Ce qui frappe dans la chanson, c'est la lucidité de Goldman face aux mutations de la société française du début des années 1990. L'euphorie de la fin de la guerre froide laisse place à de nouvelles désillusions. Trente ans après sa sortie, On n'a pas changé n'a rien perdu de sa force — certaines de ses observations semblent même prémonitoires. La marchandisation de l'émotion, les "mensonges-vérités" qui passent à la télé, les sondages qui remplacent la pensée : autant de constats que Goldman formulait bien avant que ces phénomènes ne prennent l'ampleur qu'on leur connaît aujourd'hui.

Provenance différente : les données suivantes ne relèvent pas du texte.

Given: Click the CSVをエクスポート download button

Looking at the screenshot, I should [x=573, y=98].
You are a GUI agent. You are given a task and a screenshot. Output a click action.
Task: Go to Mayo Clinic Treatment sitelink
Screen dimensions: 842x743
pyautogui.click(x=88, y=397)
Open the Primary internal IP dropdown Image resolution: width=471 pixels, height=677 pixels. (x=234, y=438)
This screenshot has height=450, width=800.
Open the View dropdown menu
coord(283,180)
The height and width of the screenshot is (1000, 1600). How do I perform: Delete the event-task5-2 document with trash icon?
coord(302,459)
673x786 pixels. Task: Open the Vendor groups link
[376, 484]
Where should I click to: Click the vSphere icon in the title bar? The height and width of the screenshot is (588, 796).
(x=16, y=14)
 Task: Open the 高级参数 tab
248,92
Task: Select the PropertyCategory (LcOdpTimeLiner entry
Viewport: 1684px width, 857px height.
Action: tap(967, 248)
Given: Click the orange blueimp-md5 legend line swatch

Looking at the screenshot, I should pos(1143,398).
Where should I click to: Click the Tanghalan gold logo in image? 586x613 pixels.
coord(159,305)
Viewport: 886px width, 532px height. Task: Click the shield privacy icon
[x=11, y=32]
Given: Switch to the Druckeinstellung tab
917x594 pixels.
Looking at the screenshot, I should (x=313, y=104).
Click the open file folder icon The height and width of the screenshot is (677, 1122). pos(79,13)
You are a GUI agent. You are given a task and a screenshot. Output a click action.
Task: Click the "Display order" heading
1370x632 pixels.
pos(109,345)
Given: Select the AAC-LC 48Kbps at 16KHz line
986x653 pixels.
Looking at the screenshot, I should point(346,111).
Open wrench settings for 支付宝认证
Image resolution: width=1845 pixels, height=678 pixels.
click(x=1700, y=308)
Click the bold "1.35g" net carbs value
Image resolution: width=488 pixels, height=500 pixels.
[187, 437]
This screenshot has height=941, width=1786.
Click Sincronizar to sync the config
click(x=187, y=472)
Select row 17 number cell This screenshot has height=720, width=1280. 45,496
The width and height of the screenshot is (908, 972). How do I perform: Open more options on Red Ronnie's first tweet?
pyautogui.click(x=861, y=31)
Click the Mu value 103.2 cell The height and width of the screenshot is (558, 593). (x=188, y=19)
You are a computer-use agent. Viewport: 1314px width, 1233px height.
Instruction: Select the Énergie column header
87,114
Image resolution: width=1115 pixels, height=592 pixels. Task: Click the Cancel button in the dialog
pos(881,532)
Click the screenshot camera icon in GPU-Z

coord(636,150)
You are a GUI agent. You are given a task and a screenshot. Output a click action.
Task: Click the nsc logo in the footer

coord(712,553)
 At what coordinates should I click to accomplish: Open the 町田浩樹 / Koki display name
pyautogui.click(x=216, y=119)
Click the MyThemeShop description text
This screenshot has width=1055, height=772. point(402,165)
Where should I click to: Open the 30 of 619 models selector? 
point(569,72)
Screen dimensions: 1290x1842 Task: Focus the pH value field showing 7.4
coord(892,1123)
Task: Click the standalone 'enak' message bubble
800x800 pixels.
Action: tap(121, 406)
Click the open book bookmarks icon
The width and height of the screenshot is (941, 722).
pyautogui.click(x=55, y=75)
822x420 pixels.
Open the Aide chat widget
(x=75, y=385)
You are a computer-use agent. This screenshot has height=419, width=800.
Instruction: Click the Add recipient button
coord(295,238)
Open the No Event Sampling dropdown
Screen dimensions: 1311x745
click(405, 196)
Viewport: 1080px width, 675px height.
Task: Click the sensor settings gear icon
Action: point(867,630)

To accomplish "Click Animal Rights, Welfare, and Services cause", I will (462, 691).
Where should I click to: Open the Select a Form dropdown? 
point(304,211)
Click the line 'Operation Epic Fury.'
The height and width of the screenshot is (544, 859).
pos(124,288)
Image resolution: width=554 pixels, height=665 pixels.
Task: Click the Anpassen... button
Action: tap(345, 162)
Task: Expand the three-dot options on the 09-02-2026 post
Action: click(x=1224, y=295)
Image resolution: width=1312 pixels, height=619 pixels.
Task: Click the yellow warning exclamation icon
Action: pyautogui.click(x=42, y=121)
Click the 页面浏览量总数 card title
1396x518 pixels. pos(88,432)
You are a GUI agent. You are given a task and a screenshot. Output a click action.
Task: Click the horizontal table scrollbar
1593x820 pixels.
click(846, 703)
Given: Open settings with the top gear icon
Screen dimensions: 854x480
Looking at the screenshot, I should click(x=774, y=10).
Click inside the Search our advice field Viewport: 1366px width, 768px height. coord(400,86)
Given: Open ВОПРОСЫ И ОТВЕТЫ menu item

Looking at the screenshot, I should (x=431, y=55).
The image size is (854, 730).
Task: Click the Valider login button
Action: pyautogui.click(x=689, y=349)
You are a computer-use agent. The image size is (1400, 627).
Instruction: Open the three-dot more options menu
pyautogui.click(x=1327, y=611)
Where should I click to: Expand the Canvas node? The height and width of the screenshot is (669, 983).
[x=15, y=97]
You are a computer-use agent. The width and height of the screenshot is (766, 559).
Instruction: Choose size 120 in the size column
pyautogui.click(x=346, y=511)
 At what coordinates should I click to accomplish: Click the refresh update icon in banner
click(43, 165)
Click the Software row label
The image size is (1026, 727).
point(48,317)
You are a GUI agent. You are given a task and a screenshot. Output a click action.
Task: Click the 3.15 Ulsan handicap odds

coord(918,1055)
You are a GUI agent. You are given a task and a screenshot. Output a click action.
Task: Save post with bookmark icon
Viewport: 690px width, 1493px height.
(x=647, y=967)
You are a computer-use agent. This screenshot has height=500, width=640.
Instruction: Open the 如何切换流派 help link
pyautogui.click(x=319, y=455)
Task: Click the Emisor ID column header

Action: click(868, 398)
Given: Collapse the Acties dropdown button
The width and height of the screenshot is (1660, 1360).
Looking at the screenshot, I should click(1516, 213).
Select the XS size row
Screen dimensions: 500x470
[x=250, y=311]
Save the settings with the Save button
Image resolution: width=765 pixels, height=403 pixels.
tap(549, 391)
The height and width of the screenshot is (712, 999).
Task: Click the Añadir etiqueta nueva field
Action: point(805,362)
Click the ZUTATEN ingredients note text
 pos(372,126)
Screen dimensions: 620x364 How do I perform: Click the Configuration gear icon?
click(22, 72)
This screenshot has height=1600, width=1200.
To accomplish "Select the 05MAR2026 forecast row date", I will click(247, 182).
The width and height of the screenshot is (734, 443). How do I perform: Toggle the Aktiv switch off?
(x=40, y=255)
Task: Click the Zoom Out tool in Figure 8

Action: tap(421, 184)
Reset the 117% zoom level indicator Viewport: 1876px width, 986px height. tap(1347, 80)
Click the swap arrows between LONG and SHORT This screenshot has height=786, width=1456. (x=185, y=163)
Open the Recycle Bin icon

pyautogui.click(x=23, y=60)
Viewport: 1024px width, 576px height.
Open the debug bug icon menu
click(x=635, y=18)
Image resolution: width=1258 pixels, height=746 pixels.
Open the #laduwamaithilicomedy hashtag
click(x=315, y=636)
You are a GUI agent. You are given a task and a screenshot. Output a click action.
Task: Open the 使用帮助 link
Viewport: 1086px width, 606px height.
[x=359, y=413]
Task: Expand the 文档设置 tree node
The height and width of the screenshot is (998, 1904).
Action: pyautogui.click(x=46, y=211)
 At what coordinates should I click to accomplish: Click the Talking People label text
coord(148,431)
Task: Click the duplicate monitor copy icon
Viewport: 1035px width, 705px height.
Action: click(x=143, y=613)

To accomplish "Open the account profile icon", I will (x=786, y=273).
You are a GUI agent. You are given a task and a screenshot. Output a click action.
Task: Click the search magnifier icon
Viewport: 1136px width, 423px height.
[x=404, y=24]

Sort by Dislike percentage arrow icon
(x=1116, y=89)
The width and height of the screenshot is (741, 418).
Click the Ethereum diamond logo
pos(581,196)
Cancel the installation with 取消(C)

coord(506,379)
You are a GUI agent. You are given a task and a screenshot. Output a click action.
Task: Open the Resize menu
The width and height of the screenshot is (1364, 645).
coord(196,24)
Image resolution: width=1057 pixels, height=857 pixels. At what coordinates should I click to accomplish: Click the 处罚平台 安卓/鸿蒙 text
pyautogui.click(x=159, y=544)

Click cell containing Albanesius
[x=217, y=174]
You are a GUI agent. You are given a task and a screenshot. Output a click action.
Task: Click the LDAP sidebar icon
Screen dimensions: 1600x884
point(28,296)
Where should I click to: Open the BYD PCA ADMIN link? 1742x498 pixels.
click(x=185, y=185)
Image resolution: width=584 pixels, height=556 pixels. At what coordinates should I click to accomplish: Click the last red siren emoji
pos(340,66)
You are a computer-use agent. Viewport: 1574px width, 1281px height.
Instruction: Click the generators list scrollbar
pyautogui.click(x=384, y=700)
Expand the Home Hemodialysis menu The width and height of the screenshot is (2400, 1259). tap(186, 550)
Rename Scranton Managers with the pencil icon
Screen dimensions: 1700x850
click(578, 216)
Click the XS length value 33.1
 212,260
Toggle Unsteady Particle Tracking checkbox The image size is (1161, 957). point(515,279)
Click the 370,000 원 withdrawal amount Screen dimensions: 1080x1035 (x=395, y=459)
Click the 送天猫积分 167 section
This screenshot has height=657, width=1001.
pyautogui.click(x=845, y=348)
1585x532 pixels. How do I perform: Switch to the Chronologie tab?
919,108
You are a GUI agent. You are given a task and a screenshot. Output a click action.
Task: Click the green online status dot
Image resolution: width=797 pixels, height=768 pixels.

Ce qui rend le texte si puissant, c'est son architecture en deux temps. Les couplets accumulent les désillusions avec une ironie cinglante, tandis que le refrain bascule vers quelque chose de fondamentalement différent : rallumer la lumière, briser l'obscurité, persister et signer. Goldman a toujours eu ce don pour parler de l'universel à travers le particulier. Dans On n'a pas changé, il dresse le portrait d'une époque, mais touche à quelque chose de profondément humain : cette résistance face à la désillusion, cette obstination à croire encore malgré tout.

Le montage inédit du Zénith, un document de scène rare

La version live publiée sur YouTube dure sept minutes vingt et une secondes, soit deux minutes de plus que la version studio. Cet écart n'est pas anodin : sur scène, la chanson s'étire, se densifie, portée par le refrain répété en boucle en fin de titre, transformé en véritable chant collectif. Le public du Zénith, capturé dans ce montage inédit, devient partie intégrante du morceau. Ce n'est plus une chanson que l'on regarde interpréter — c'est une chanson que l'on vit ensemble.

La Tournée Rouge 1994 a abouti à l'album live Du New Morning au Zénith, sorti le 18 mai 1995, enregistré en avril 1994 au New Morning de Paris, puis en juin 1994 à Grenoble et Lausanne. Composé de 31 pistes, il mêle succès solo de Goldman et chansons des deux albums studio du trio, et a été certifié disque de platine en trois mois pour 300 000 ventes.